- 01
Single binary, embedded UI.
The SvelteKit build is baked into the Rust binary via rust-embed. One file boots the server and serves the SPA.
- 02
Library scan + TMDb enrichment.
Parallel filesystem walk via jwalk, technical metadata via ffprobe, titles and posters from TMDb — for both movies and TV. Posters are proxied locally so clients never hit TMDb directly.
- 03
Movies and TV.
Series → seasons → episodes are scanned, identified from SxxEyy / 1x01 filenames (with a season-dir fallback), enriched with TMDb episode stills, and played from a shared player component.
- 04
Direct play with byte ranges.
If your browser can decode the file, Mythos streams it raw with HTTP range requests. Resume points are debounced and persisted per-user across movies and episodes.
- 05
HLS transcoding, ABR up to 4K.
For browser-incompatible codecs (HEVC, AV1, DTS, …) Mythos spawns an ffmpeg session, segments to HLS, and tears it down when the player goes away. The ABR ladder runs from 360p through 2160p with H.264 Level 5.1 hints — and tiers that would only upscale get pruned from the master per-source so a 1080p file is never offered 4K. A manual quality picker in the player sits next to Auto, exposing every source-feasible tier.
- 06
Hardware-accelerated, end-to-end.
NVENC, QSV, VAAPI, and VideoToolbox are probed and smoke-tested at startup. The NVENC path stays on the GPU end-to-end (NVDEC + scale_cuda), and a build with the encoder compiled in but a missing driver falls back to CPU cleanly.
- 07
HDR→SDR tonemapping.
4K HEVC HDR sources are tonemapped on the way out via a configurable pipeline — software, tonemapx (jellyfin-ffmpeg's SIMD CPU kernel), VAAPI, OpenCL, or CUDA — picked from filters Mythos probes for at startup. Hable / Mobius / Reinhard / BT.2390 algorithms; admin-editable from the settings UI.
- 08
Subtitles done right.
Text subtitles ride along as WebVTT sidecars — embedded streams and .srt files dropped next to the video (or in a sibling Subs/ directory) are both picked up.

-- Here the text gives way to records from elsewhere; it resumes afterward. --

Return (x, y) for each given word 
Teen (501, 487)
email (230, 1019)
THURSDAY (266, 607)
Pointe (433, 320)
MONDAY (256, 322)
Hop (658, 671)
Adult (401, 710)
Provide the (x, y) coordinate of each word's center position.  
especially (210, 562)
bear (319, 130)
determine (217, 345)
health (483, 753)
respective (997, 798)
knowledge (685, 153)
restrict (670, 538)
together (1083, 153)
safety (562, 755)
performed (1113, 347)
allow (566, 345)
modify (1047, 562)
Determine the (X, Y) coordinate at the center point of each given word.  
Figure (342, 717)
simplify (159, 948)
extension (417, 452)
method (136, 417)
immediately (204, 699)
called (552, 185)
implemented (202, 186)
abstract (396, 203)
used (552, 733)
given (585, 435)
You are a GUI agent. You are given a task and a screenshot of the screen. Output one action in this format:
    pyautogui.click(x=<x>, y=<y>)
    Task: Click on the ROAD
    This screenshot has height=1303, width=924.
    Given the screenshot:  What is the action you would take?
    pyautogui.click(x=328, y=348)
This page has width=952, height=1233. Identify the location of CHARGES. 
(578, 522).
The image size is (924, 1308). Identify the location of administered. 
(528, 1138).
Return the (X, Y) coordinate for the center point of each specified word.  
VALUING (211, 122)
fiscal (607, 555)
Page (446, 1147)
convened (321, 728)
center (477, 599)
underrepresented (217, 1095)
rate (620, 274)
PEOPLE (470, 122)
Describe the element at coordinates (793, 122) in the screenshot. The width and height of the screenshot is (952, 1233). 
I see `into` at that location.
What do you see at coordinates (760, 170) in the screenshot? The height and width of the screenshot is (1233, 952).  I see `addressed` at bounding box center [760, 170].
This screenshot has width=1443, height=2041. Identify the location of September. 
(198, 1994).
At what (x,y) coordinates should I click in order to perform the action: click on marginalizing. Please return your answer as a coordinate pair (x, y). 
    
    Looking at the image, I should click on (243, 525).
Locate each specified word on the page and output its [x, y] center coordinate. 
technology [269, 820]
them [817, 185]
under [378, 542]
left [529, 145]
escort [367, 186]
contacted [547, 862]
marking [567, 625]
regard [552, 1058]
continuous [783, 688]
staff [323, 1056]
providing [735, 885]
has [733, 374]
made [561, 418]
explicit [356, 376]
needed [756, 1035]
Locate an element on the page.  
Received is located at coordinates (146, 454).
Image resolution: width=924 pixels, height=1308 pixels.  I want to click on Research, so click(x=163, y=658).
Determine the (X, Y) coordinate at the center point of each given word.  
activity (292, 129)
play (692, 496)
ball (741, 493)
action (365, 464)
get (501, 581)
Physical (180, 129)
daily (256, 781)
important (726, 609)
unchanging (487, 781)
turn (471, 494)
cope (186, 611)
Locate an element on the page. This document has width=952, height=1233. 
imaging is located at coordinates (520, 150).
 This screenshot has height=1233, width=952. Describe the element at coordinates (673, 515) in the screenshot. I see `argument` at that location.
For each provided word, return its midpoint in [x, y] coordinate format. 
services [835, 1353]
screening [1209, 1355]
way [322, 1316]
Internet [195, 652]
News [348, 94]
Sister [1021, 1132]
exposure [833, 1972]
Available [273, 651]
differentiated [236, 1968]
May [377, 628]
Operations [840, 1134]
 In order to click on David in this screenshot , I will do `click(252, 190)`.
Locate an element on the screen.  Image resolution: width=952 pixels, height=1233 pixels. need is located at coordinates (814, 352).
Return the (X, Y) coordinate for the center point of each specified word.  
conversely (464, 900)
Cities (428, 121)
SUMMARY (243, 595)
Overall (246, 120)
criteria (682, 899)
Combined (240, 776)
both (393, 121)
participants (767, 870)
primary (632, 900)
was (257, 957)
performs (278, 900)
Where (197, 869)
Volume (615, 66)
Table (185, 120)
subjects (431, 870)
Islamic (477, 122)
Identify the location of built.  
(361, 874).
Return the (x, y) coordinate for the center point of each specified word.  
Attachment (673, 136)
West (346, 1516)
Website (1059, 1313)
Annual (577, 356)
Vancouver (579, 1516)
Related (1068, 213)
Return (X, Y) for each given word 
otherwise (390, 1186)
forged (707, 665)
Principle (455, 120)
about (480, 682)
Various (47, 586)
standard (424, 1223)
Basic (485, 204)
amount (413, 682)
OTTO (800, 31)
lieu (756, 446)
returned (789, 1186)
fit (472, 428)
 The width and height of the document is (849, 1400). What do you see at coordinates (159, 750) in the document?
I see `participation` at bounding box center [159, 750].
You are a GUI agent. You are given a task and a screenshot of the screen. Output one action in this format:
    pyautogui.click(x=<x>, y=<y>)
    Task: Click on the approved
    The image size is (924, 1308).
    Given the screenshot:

Image subtitles (PGS/VobSub) burn in during transcode so they survive every device. Continue-watching and auto-play-next stitch episodes together across the library.
- 09
Title search across the library.
A single search box queries movies and series together via GET /api/search — case-insensitive prefix match against the sort title. Results render inline with keyboard navigation (↑/↓ to walk, Enter to open). Backed by SQLite LIKE today; will graduate to FTS5 once libraries get big enough to chug.
- 10
Playback that survives navigation.
The player is hoisted into the root layout and managed by a singleton session — start a movie, hit PiP, and the modal collapses into an 88 px bar pinned to the bottom of the page. Browse anywhere; the same <video> / HLS session keeps playing. Click the small video to expand back to fullscreen; Esc minimizes instead of closing. The library page itself gets a Plex-style vertical alphabet rail that strips leading articles ("The Matrix" buckets under M).
- 11
Native clients, not just the browser.
Beyond the embedded web UI there's a fleet of native clients talking to the same REST API: a Qt 6 + cxx-qt desktop app (apps/mythos-qt/) that swaps <video>+hls.js for libmpv so HEVC, AV1, and HDR direct-play without the browser codec gauntlet; a Kotlin + Jetpack Compose Android build that ships both a phone/foldable app and a D-pad-native Google TV app on Media3/ExoPlayer; a SwiftUI Apple TV app on AVPlayer; and an LG webOS TV launcher. They build with their own toolchains (Gradle, Xcode, ares-package); only the Qt app is a Cargo workspace member.
- 12
Pair every client with every server.
The server stays single-tenant, but each client keeps its own list of paired Mythos servers and fans browse, search, and continue-watching out across all of them at once — tiles, images, and playback all route back to the server they came from. The only server-side support is a public GET /api/server-info that hands back a display name and version so a freshly-paired server can be labelled.
- 13
Collections, cast & crew, and sharing.
Movies group into Plex-style collections — auto-generated from TMDb franchises or hand-curated. Detail pages carry a cast & crew strip (top billing plus directors / writers / producers) with cached headshots. And libraries have an owner and a visibility: public to every user, or restricted to the owner, admins, and explicit shares — invisible content returns 404, never 403.